Your response should reproduce every line of the entries that contains the word "computer".

==========

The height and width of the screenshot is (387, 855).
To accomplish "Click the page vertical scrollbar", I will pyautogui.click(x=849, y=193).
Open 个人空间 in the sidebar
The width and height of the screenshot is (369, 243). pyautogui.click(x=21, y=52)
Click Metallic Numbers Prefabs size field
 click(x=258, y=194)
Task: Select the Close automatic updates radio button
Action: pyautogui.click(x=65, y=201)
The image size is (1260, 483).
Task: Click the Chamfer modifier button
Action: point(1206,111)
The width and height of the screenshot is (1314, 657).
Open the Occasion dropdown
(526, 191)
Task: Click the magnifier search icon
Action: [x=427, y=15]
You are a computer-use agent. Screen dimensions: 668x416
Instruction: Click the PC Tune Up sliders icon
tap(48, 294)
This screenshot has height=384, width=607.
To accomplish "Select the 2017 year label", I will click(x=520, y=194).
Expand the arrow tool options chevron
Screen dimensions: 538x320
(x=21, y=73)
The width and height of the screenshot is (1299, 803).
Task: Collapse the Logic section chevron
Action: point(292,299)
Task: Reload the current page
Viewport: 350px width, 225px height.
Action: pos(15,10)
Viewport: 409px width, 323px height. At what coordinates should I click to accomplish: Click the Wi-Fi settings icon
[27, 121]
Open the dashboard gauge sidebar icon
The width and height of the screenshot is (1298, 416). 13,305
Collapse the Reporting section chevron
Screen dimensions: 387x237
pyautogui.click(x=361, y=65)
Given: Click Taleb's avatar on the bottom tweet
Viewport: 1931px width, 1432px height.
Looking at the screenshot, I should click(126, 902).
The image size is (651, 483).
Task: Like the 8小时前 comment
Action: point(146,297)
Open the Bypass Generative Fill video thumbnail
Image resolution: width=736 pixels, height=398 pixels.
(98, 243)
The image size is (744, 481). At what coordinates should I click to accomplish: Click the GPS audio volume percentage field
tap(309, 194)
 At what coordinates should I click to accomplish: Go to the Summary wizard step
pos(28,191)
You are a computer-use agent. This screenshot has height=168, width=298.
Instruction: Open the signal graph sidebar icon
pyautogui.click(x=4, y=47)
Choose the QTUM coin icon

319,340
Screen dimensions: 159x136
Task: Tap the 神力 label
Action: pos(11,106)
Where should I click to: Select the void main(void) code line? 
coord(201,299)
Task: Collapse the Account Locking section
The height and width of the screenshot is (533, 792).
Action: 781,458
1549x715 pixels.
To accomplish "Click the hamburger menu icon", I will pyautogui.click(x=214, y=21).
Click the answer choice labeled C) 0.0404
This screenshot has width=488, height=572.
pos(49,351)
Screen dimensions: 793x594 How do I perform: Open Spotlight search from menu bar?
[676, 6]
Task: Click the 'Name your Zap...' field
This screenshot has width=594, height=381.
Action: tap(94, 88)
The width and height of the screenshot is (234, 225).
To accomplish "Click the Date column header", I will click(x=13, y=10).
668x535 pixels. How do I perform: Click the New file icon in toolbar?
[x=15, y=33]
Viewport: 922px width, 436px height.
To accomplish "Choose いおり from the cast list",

==========

▶ THE ANSWER
You are a computer-use agent. Screen dimensions: 668x416
You are a computer-use agent. This screenshot has height=168, width=298.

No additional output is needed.